Entries on where items appear:
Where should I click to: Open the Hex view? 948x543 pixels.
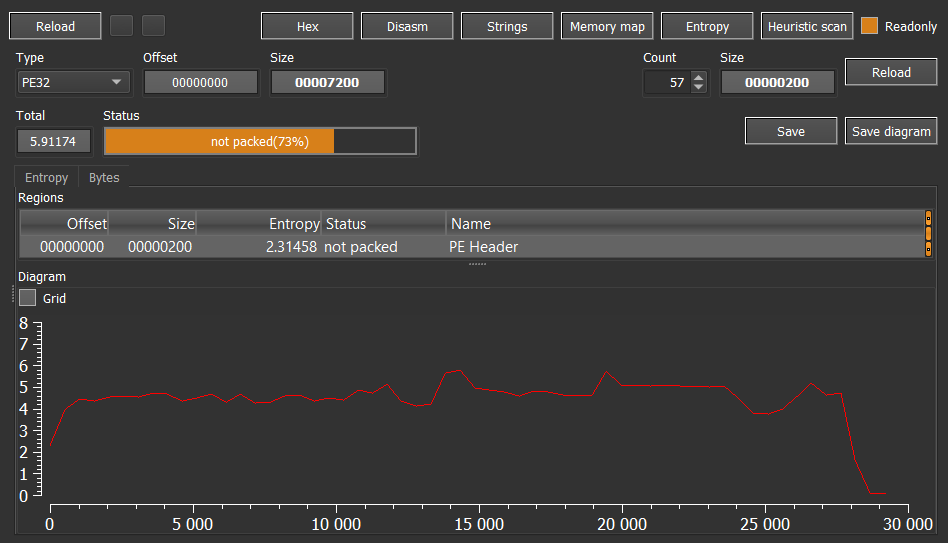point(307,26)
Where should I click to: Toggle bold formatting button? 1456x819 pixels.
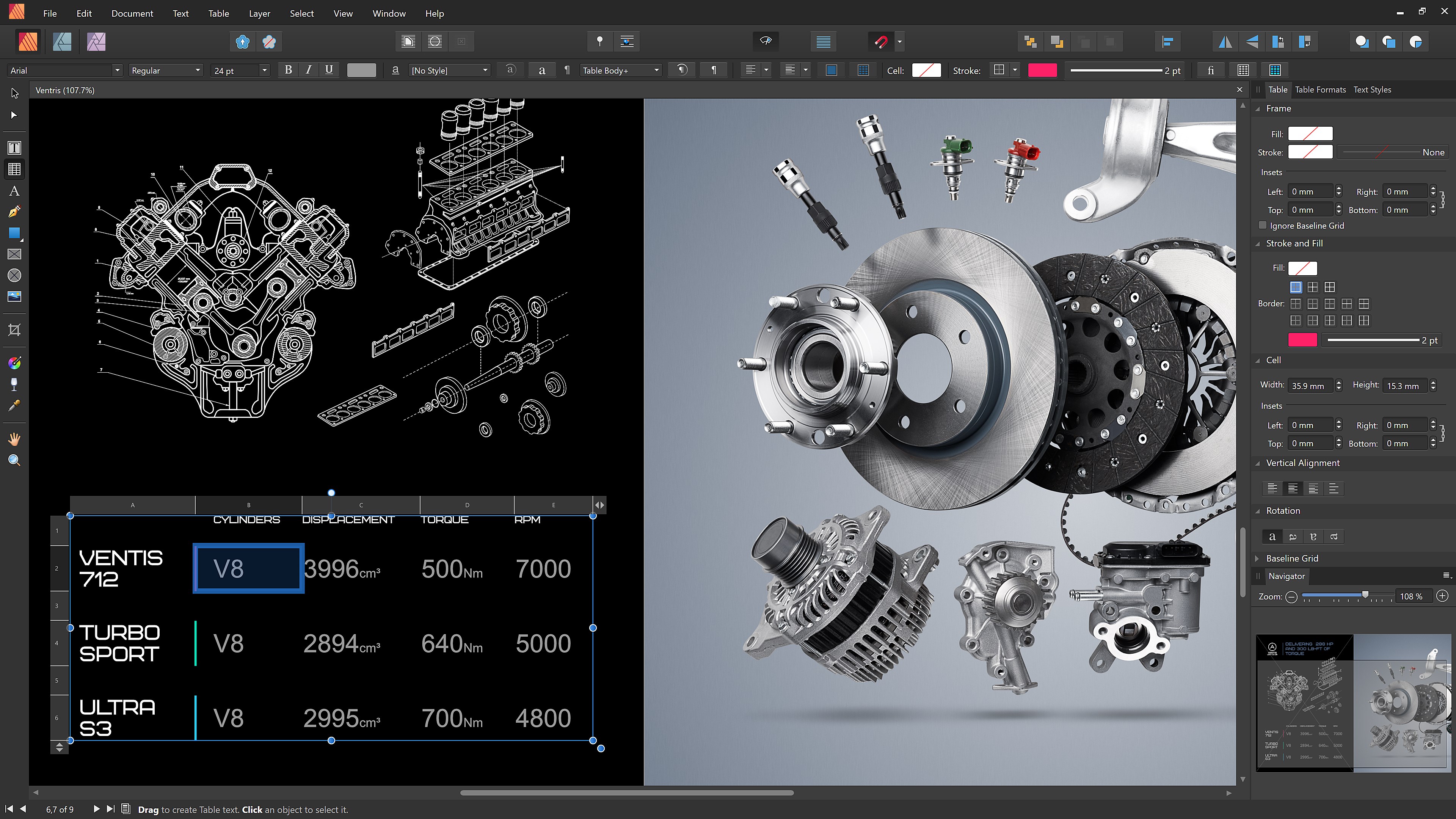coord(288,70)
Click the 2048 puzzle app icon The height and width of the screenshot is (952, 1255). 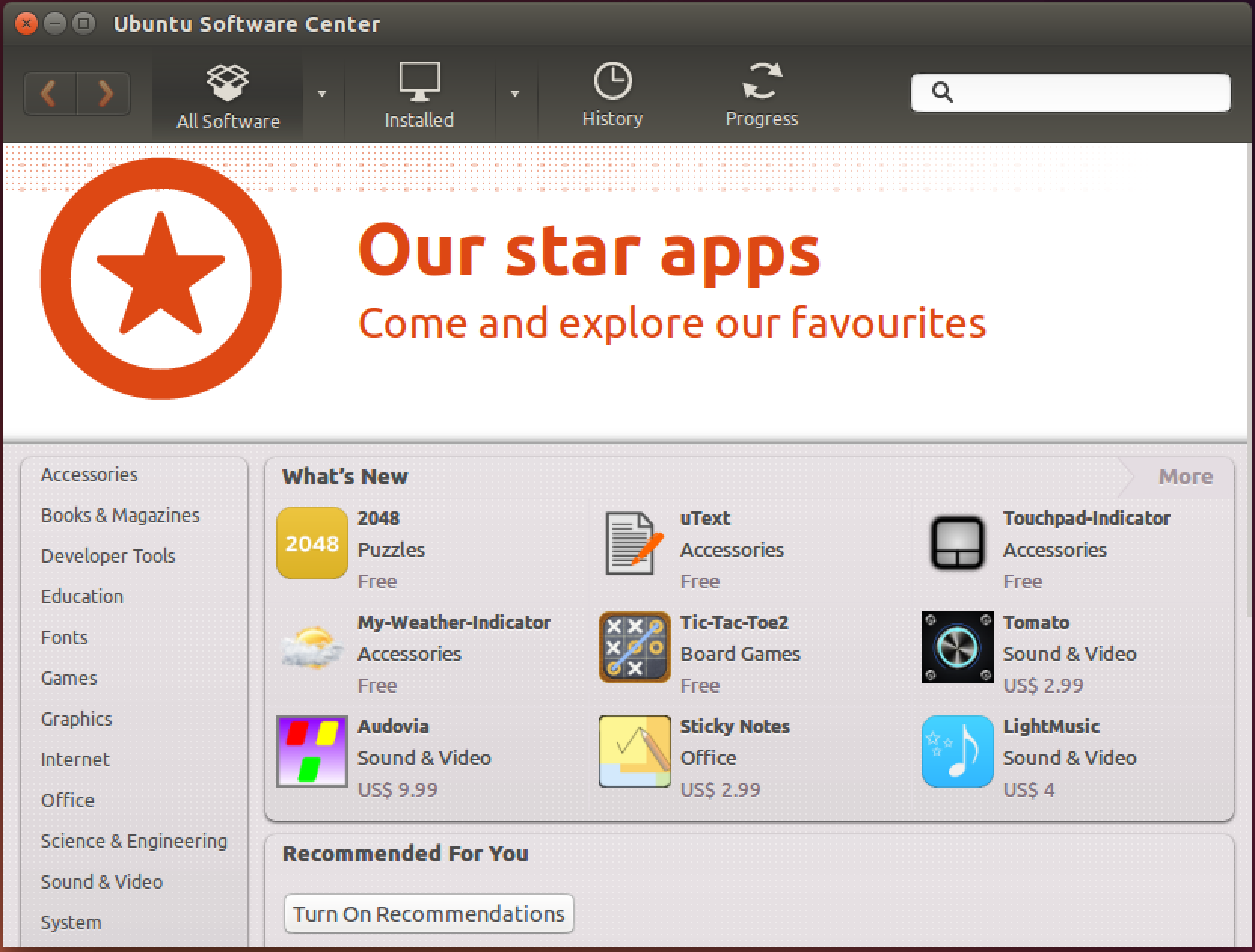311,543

_Problem requirements_
Gather every line of the material that contains the word "should", treating uppercase and lowercase letters as different.

_Answer to this problem_
Where should I click to: Open the Hex view? 948x543 pixels.
Where should I click to: Toggle bold formatting button? 1456x819 pixels.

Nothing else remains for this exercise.